Following his oil feed-induced stoppage early into FP2, Hamilton left the garage swiftly and moved to the head of the pack on soft tyres with his 1m12.010s.

He was deposed by Alonso after 14 minutes, with the Alpine racer taking the pace down to 1m11.996 on medium tyres before falling behind Hamilton, who was on a second run.

The Mercedes driver ran clear by a marginal 0.032s, but both of his runs were hindered by small mistakes.

Hamilton dropped his front-left wheel onto the gravel lining the inside of the Turn 12 sweeper before locking up and running over the grass during his second stint.

The brace of Ferraris headed out after 13 minutes, with Leclerc guiding his medium-tyred machine to the top on a 1m11.768s at his first attempt to find 0.196s over Hamilton.

FP2 pacesetter Leclerc was joined by Carlos Sainz, before the pair were split by McLaren’s Lando Norris and then Alonso again ran fastest on a 1m11.705s to find a 0.063s cushion.

Sainz soon ensured a clean sweep of red flags in the three practice sessions when he stopped proceedings after 20 minutes with sizeable damage to the front and left-rear of the car.

The Ferrari driver, who ran second fastest in FP2 behind Leclerc, lost the rear of through the Turn 2 kink and then span into the Tecro barrier lining the top of the banking of Turn 3.

Prior to the stoppage, Valtteri Bottas had just initiated his out-lap while Verstappen had yet to leave the garage, only joining the session after 33 minutes.

Verstappen finally commenced a medium-tyre run as he shared the track with a soft-shod Bottas, and it was the Red Bull driver who moved to the top with a 1m11.225s banker.

But Bottas responded straightaway on the quicker compound to run 0.008s clear and he headed straight for the pits as Verstappen remained on track to better his time.

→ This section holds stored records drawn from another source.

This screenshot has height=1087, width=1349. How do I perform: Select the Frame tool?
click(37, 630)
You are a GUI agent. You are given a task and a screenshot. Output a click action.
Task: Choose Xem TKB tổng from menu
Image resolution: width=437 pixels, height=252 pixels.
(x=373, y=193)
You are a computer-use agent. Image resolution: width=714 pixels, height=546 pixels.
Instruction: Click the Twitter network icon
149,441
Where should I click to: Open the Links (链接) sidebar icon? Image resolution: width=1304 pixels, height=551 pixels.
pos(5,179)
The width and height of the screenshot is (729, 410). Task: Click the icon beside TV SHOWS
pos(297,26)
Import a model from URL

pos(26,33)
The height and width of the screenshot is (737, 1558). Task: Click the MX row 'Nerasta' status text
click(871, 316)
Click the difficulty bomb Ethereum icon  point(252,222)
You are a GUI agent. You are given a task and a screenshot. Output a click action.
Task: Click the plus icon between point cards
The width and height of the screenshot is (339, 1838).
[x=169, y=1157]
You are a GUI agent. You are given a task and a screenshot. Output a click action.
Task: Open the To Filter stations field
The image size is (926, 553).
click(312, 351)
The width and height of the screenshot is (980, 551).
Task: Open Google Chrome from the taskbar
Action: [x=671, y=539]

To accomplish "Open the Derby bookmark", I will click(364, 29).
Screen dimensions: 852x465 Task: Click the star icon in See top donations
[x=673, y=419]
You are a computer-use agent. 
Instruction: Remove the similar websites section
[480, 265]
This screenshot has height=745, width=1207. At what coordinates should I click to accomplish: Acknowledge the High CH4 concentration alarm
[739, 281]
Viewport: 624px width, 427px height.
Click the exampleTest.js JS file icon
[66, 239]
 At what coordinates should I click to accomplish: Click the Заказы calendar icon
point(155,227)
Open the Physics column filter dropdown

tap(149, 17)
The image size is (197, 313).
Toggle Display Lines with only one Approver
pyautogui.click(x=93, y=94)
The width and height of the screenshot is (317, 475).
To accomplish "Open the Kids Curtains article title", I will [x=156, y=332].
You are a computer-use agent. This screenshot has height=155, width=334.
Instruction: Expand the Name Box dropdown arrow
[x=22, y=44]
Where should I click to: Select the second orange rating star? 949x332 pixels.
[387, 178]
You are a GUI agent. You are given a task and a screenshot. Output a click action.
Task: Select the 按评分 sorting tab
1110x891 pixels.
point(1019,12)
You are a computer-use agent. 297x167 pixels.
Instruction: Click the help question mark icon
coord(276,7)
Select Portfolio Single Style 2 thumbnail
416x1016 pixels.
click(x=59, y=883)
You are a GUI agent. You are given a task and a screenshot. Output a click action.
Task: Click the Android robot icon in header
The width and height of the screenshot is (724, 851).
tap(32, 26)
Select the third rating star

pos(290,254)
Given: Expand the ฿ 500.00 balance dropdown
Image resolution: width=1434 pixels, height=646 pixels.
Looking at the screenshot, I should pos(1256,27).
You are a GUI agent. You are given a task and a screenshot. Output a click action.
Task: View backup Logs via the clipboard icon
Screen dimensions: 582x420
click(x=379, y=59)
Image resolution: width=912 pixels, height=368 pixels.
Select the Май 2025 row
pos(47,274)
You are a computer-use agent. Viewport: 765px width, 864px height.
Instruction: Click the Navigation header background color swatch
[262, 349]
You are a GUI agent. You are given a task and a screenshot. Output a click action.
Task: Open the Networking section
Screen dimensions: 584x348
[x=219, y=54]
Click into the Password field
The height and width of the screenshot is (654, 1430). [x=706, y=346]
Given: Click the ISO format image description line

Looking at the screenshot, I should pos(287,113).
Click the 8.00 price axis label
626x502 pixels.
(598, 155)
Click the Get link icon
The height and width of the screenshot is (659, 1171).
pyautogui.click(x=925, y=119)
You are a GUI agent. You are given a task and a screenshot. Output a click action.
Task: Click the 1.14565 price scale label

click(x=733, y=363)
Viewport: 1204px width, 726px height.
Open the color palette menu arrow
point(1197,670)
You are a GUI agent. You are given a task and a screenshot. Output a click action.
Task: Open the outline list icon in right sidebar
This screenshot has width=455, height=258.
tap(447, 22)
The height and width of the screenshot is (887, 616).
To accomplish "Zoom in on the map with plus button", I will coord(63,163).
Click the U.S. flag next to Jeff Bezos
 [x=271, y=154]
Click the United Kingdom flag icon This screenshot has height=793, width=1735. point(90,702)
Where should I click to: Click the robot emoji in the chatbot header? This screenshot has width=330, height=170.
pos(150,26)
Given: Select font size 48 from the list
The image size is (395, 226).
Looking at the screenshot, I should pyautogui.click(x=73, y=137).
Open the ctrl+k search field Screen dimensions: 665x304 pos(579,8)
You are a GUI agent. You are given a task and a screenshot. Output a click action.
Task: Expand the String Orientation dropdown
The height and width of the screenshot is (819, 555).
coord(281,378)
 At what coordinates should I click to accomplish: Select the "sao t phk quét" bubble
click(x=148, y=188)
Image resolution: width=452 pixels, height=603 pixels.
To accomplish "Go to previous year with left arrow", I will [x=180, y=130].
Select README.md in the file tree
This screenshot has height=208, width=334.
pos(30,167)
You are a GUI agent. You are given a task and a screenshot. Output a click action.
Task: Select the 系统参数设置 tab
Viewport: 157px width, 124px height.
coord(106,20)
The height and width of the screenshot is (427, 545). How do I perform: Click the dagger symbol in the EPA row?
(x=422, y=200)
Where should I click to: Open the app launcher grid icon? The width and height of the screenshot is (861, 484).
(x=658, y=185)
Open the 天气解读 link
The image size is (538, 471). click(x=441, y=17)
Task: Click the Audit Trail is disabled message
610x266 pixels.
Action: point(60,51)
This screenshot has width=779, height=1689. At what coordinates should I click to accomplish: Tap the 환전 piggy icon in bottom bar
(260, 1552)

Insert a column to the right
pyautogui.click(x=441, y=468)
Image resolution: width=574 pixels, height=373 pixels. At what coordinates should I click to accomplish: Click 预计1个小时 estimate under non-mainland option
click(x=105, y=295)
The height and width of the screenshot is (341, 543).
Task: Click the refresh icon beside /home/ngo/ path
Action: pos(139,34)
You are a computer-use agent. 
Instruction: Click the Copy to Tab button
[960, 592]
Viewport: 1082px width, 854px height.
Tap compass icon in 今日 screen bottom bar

That paid dividends when the Dutch racer clocked a 1m10.702s to dive under the 1m11s threshold for the first time, stretching out a sound half-second gap in his favour.

Norris moved to second, but was still 0.417s adrift, before Alonso again ran to the top of the leader board on the soft tyres thanks to his 1m10.670s flying lap.

The changes at the front were interrupted by a yellow flag at Turn 9, the scene of Norris suffering an episode of snap oversteer at the apex and running over the gravel.

Bottas then emerged on softs to run fastest with a 1m10.179s to find a chunky five-tenth swing over Alonso, as Hamilton provisionally clocked second when he lapped 0.238s slower.

As the session entered its final 10 minutes, Verstappen headed out for a penultimate run on the soft tyres and ran quickest in all three sectors, helped in part by a slipstream through the final part of the lap, to set the best time of the weekend.

Behind Bottas and Hamilton, who wound up 0.794s off the pace, Perez ran to fourth as Alonso was eventually shuffled down to fifth over Norris.

Lance Stroll headed the Aston Martin attack in seventh, eclipsing his teammate Sebastian Vettel, while Leclerc saw off Gasly in the battle on the fringes of the top 10.

Ricciardo, who suffered a sizeable lock up into Turn 1 early on, bagged 11th over Nicholas Latifi, Esteban Ocon and Spa podium finisher George Russell.

Antonio Giovinazzi ran to 15th for Alfa Romeo, ahead of Sainz, and held a 0.9s advantage over the returning Kubica.